BP (NYSE: BP) is resuming share buybacks this quarter after more than tripling its first-quarter earnings from a year ago on the back of rising oil prices and “exceptional gas marketing and trading performance,” the UK-based supermajor said on Tuesday.
BP kicked off today Big Oil’s Q1 earnings season, reporting underlying replacement cost profit—its proxy for net profit—of $2.63 billion, up from $791 million for the first quarter of last year and from just $115 million for the fourth quarter of 2020.
“This result was driven by an exceptional gas marketing and trading performance, significantly higher oil prices and higher refining margins,” BP said in a statement.
Operating cash flow at BP jumped to $6.1 billion for Q1 2021 from $2.27 billion for Q4 and $952 million for the first quarter of 2020.
The market is largely expecting the major oil companies to report strong earnings and cash flows in view of the higher prices this year.
BP’s net debt dropped to $33.3 billion at the end of the first quarter from $38.9 billion at the end of 2020.
Earlier this month, BP said it was on track to reach ahead of schedule its goal to cut net debt to $35 billion and would update the market on planned share buybacks at the Q1 results release.
On Tuesday, BP announced it would spend $500 million on share buybacks in the second quarter.

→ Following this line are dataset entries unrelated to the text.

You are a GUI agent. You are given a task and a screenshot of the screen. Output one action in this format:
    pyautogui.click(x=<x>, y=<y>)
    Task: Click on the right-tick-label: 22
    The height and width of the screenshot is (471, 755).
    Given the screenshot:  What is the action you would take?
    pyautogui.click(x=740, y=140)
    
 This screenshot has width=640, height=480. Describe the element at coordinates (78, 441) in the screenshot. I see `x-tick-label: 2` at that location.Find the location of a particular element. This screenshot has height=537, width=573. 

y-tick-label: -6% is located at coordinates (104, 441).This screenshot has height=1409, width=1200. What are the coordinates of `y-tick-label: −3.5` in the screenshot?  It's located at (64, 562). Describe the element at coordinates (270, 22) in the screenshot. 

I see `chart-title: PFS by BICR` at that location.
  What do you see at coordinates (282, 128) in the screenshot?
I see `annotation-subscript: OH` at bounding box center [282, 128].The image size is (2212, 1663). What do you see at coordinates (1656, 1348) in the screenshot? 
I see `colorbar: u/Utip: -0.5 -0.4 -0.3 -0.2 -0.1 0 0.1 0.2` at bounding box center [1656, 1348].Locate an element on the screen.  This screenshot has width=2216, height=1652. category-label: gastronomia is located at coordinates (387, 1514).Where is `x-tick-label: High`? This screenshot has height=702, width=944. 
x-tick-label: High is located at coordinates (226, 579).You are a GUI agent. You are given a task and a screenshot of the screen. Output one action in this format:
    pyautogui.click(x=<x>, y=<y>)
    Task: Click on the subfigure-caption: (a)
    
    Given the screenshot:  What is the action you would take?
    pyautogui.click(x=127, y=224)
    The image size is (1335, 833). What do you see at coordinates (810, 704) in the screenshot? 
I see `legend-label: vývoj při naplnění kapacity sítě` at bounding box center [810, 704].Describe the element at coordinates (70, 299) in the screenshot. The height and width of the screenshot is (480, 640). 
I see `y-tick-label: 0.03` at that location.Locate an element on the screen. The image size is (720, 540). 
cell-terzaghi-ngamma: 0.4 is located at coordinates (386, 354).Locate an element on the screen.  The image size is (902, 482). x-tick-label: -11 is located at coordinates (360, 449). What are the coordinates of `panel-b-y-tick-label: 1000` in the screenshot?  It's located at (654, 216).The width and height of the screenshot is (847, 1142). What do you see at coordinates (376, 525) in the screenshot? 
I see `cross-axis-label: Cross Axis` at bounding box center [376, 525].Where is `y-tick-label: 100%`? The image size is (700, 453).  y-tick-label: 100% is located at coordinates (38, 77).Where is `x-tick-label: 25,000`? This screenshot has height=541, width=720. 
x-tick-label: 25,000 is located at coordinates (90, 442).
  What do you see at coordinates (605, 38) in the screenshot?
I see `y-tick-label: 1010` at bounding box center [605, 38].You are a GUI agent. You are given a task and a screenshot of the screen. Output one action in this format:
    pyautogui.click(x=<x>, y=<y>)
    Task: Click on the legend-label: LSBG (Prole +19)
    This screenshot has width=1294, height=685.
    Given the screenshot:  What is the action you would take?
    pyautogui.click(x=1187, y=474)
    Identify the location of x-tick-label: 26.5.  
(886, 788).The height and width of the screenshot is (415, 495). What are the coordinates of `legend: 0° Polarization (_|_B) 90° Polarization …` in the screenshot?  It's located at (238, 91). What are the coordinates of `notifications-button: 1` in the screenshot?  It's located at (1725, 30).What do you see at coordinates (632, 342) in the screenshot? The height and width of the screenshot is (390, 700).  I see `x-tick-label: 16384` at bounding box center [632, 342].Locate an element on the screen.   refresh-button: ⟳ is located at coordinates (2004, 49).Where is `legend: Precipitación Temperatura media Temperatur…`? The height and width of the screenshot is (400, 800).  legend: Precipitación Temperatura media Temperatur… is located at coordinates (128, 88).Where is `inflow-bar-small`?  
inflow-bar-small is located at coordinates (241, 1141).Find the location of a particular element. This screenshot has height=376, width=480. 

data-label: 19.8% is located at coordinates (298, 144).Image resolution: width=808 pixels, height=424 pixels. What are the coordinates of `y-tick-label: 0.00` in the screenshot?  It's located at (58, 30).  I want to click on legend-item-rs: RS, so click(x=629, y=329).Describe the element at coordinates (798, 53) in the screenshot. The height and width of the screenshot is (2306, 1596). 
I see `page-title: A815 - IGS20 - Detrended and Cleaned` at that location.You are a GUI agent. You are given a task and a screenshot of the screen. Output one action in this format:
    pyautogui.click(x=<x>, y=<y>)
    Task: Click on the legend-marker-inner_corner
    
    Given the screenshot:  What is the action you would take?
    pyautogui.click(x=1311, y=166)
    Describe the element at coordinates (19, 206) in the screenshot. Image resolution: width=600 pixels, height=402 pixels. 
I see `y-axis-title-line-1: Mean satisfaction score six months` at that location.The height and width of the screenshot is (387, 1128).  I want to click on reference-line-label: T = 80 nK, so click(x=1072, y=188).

“This quarter demonstrates what we mean by performing while transforming. With the acceleration of divestment proceeds, together with strong business performance and the recovery in the price environment, we generated strong cash flow and delivered on our net debt target around a year early. We are commencing share buybacks in the second quarter which, alongside our resilient dividend, support the growth in distributions to shareholders,” chief executive officer Bernard Looney said.